I finally found time to revisit the SCELBI TTY card. The last time I tried, I had issues getting it to work with my Apple II serial card. To start with, I have been focussed on getting the SCELBI TTY receive interface, running.

Teletypes and the SCELBI TTY card use a current loop interface, which is a technology that I’ve long been aware of, but have had no practical experience with. Instead of using a signal level, current loop uses a current to indicate 1s or 0s. This current can be sourced from either side, but the transmitter will pass on a current of around 20 milliamps to indicate a 0 and a zero to a few milliamps to indicate a 1. The reciever’s circuit in digital equipment will typically convert the current to a voltage level for later processing by a circuit that will deserialize the incoming bit stream.

Here is a crop of the SCELBI TTY schematic showing the RX circuit.

SCELBI TTY Receiver Circuit

The circuit is pretty simple. At the top is a 5 volt supply, that is current limited by resistor R7 going to the edge connector, pin M. This can be sent to the transmitter as the current source, or can be ignored, if the transmitter has it’s own current source. One of the challenges of using current loop technology is determining which end point sources the current. The SCELBI TTY reciever can support either sourcing the current or not. If the transmitter supports it’s own current source, there must be a ground return path between the SCELBI TTY card and the transmitter.

In the middle, coming in from the edge connector, pin L, is in the input current source. Capacitor C3 acts as a low pass filter, to prevent switching due to incoming noise. I don’t have TTY experience, but I’m assuming that TTYs were very noisy and adding this filter improved reliability. Transistor Q2 acts as a current to level converter. Low levels of incoming current will leave the transistor turned off, allowing +5 voltage source to pull the inputs of NAND gate Z1 high through resistor R1. Higher levels of incoming current will switch on Q2, causing the inputs to Z1 to go low.

During my previous attempt at transmitting from an Apple II serial card to the SCELBI TTY card, I was unable to receive any data. This is despite trying several connection methods.

This time around, I first built a LTspice model of the circuit, including both the Apple II Serial card transmitter and the SCELBI TTY reciever in order to determine theoretical behavior of the circuit. Here is the final schematic that I ended up with.

Apple Serial TX to SCELBI TTY RX

Since I couldn’t find a model of a 7400 NAND gate used as the output of the TTY card, I modelled it with discrete components. The connections between the boards are simple.

Next I setup a 1000 KHz square wave input into the serial card in order simulate the 2400 baud serial signal that I was trying to send from the Apple II to the SCELBI.

Spice Simulation of Apple Serial to SCELBI TTY at 2000 baud (current loop)

The result shows exactly why I was having trouble.

Once I ran this simulation, it became imediately obvious why I was having trouble. The TTY’s input low pass filter is filtering out the 1000 KHz signal. I confirmed this simulated result with a scope on the actual hardware.

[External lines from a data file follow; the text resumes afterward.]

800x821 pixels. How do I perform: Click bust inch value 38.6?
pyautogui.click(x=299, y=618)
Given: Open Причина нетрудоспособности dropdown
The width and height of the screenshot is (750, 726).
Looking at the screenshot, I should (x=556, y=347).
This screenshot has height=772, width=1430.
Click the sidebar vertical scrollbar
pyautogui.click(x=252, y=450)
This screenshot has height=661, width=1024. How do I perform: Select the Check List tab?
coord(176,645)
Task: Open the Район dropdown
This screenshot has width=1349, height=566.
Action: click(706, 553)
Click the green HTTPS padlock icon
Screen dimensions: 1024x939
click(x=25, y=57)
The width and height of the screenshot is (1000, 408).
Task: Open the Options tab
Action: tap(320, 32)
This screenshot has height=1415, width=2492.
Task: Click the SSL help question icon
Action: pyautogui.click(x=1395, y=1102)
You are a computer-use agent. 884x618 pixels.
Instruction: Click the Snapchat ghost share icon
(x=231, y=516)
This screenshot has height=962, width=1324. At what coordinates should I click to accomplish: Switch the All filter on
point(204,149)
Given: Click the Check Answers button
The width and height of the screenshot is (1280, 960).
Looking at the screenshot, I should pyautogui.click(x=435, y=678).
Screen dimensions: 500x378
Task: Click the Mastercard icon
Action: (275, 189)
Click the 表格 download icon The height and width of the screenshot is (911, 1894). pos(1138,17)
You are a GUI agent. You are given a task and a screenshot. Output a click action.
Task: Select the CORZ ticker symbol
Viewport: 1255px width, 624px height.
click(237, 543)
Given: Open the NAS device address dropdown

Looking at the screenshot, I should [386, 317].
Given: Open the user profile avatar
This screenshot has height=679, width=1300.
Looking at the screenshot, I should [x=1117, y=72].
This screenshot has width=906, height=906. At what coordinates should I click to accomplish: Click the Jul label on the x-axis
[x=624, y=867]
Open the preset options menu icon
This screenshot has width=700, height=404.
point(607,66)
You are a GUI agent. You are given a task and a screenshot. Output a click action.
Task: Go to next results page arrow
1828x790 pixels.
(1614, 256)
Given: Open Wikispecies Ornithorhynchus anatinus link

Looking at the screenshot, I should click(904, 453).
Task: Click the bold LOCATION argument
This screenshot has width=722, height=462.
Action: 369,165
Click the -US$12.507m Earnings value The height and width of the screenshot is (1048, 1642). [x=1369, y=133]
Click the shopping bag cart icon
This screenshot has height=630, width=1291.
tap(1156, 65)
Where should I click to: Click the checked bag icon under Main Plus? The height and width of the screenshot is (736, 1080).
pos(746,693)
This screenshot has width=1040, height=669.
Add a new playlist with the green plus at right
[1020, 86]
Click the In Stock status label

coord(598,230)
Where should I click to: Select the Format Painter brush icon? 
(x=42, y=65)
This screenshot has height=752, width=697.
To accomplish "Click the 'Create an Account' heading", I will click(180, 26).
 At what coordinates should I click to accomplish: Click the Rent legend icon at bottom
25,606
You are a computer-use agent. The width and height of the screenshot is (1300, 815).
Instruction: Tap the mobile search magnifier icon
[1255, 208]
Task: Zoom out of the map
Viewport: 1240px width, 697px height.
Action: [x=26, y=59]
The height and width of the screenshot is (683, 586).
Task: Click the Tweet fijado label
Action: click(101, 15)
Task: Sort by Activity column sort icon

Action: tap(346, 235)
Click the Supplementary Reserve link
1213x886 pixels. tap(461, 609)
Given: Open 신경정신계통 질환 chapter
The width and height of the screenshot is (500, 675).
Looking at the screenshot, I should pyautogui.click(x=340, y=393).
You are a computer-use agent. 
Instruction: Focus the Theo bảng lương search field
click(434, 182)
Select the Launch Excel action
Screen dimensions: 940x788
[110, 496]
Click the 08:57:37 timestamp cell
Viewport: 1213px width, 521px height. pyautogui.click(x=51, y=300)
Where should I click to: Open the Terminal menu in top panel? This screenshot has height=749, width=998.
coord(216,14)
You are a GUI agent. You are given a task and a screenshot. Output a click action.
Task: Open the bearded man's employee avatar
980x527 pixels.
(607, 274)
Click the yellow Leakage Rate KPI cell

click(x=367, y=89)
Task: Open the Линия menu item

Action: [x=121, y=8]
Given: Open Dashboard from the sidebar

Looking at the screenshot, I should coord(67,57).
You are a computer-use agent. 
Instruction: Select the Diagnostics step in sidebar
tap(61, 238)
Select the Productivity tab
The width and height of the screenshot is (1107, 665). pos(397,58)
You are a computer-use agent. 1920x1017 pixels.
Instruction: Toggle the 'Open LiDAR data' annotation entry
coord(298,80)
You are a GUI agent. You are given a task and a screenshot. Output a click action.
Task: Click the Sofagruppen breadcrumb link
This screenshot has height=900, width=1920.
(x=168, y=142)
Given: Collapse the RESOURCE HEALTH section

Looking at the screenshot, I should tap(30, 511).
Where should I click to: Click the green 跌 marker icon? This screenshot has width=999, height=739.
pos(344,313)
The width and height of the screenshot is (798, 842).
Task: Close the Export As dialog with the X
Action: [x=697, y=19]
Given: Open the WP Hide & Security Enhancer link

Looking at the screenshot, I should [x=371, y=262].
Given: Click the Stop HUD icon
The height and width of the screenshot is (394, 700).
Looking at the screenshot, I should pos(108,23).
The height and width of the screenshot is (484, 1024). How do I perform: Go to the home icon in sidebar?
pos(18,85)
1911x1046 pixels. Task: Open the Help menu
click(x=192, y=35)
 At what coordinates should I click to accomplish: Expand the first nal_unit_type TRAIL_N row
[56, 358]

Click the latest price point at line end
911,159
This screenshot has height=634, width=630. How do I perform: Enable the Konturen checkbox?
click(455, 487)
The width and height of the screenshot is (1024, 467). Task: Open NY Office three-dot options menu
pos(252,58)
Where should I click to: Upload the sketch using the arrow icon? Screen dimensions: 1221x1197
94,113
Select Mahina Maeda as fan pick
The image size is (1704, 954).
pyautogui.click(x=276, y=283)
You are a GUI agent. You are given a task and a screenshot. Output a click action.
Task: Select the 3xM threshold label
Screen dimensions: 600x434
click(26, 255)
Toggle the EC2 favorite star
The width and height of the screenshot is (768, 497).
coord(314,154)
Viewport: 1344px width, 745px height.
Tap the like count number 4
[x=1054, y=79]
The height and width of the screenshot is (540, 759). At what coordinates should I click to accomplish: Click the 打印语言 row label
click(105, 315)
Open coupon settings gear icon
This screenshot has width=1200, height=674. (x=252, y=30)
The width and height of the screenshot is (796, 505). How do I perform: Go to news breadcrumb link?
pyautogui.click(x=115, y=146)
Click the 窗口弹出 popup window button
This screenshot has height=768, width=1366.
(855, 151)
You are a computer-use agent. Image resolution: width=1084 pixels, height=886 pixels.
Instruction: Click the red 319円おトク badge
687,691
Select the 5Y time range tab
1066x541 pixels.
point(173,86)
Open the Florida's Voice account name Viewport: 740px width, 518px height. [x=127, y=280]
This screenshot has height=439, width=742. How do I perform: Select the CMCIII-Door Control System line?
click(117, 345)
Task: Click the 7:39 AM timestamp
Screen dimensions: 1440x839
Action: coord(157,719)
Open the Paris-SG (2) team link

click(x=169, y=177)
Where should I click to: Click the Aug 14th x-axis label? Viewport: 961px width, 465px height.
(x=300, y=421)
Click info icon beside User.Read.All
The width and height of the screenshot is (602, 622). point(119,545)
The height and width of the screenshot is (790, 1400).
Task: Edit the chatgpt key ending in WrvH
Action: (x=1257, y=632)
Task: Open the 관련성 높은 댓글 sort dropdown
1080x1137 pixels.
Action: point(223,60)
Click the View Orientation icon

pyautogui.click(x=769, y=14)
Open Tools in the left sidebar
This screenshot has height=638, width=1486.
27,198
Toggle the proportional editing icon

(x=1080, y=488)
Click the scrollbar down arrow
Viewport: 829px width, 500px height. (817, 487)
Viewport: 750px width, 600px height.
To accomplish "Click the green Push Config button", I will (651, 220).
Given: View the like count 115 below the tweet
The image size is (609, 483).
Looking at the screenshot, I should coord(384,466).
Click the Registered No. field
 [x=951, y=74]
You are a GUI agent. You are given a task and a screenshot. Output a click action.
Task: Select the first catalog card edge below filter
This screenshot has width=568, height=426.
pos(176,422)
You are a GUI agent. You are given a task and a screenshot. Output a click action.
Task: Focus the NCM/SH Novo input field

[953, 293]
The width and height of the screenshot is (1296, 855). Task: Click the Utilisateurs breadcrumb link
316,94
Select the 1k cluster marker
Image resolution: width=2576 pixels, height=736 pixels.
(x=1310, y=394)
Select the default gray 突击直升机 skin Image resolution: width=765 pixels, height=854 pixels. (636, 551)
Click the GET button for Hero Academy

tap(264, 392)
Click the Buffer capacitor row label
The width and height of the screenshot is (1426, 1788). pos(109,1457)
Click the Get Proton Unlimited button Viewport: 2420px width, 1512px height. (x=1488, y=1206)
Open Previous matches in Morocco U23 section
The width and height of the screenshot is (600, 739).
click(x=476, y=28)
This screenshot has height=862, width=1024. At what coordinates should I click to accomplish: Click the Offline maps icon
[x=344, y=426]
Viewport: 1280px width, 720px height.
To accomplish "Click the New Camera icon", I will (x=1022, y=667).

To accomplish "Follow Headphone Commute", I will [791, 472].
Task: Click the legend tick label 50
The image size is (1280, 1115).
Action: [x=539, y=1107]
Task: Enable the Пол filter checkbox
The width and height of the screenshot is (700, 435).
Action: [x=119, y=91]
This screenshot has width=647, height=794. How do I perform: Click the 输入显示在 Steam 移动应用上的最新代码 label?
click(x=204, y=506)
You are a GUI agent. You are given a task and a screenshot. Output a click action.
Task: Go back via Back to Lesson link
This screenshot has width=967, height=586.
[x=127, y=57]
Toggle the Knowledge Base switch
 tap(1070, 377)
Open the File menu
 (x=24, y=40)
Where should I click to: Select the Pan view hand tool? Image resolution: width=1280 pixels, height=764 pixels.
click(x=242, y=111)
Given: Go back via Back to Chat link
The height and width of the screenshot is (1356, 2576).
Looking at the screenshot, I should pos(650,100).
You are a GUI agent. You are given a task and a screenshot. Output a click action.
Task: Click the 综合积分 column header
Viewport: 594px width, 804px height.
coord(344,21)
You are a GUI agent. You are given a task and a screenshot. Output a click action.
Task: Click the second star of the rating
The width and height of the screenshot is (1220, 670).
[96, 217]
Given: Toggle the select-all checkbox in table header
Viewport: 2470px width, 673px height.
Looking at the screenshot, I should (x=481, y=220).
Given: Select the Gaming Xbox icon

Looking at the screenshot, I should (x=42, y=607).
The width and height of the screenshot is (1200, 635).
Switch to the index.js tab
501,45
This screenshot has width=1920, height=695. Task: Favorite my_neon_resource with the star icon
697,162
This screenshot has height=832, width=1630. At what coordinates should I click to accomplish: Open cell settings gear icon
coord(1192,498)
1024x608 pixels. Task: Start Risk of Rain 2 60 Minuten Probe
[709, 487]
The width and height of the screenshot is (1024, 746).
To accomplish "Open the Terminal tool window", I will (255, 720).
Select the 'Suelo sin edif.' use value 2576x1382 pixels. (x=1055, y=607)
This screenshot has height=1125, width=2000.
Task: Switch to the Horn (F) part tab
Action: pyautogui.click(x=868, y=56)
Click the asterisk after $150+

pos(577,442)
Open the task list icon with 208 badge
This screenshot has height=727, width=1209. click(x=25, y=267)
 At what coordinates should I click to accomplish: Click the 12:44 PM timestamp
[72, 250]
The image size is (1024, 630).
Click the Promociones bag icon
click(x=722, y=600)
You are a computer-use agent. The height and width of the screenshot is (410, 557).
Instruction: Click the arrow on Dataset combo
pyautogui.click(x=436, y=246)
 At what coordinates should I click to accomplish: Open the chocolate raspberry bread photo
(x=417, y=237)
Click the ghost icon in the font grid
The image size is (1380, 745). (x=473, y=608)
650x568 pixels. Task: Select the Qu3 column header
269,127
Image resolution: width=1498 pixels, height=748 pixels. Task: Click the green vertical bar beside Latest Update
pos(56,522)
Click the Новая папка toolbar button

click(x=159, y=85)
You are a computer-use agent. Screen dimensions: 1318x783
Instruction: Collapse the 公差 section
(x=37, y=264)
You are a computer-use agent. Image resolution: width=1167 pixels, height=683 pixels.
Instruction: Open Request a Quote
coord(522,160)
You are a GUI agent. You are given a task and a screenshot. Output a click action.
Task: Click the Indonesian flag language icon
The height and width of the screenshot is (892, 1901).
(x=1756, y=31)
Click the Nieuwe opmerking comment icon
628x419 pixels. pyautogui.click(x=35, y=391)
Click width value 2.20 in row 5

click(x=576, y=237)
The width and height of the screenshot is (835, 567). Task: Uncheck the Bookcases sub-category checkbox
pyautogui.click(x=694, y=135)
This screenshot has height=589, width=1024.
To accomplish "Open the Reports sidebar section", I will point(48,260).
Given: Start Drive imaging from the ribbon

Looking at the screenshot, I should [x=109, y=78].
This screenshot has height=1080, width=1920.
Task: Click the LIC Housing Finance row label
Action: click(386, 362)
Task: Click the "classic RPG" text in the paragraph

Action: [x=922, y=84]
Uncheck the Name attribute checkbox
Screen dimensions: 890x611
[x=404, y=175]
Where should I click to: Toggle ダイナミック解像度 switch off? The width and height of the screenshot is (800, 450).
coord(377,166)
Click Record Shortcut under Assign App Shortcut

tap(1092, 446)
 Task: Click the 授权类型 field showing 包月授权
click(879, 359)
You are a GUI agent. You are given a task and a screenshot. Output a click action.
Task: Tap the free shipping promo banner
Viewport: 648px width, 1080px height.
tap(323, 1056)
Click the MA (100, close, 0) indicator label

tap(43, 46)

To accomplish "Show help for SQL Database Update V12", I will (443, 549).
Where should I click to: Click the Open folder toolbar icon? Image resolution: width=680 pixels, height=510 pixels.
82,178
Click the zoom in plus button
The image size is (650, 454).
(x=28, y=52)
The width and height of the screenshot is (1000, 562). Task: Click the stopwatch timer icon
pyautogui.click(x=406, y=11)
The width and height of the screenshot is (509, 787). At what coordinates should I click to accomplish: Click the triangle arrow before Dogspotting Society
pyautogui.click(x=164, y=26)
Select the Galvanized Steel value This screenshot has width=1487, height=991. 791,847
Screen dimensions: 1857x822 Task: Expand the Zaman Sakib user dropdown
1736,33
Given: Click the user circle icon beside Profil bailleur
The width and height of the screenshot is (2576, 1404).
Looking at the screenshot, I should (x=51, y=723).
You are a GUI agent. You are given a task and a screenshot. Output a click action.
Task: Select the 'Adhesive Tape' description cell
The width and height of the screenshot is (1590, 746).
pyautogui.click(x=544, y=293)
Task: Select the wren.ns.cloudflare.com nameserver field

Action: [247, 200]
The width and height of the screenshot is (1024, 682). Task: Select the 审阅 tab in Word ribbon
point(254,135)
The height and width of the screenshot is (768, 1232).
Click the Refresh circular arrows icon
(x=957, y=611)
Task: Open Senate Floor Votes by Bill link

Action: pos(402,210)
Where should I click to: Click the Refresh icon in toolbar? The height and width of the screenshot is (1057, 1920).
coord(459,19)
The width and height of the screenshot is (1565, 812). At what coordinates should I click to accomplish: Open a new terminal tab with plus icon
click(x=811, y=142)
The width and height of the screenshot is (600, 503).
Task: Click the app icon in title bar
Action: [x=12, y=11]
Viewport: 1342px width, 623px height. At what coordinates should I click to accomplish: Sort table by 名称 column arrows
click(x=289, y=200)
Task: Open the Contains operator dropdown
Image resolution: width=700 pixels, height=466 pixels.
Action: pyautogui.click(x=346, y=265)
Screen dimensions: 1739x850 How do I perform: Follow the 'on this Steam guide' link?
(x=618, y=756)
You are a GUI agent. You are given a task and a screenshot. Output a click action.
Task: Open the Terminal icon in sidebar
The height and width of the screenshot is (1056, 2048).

Changing the input signal to a simulation 100 baud (50 Hz) square wave results in the following simulation.

Spice Simulation of Apple Serial to SCELBI TTY RX at 100 baud (current loop)

Clearly, if I had run my original test at 110 baud, I would have had better results. I confirmed this, by changing the baud rate on the serial card to 110 and monitoring the output of the TTY card with scope.

Simulation shows that replacing the .1uF capacitor C3 with a .001uF capacitor should enable the circuit to work at 2400 baud, at the cost of much lower noise immunity. I have yet to test this simulated result on actual hardware, but I am pretty confident that it will work.

Next up: I need to check out having SCELBI TTY transmit data to the Apple II serial card. Hopefully that will go a lot smoother than the TTY receive tests.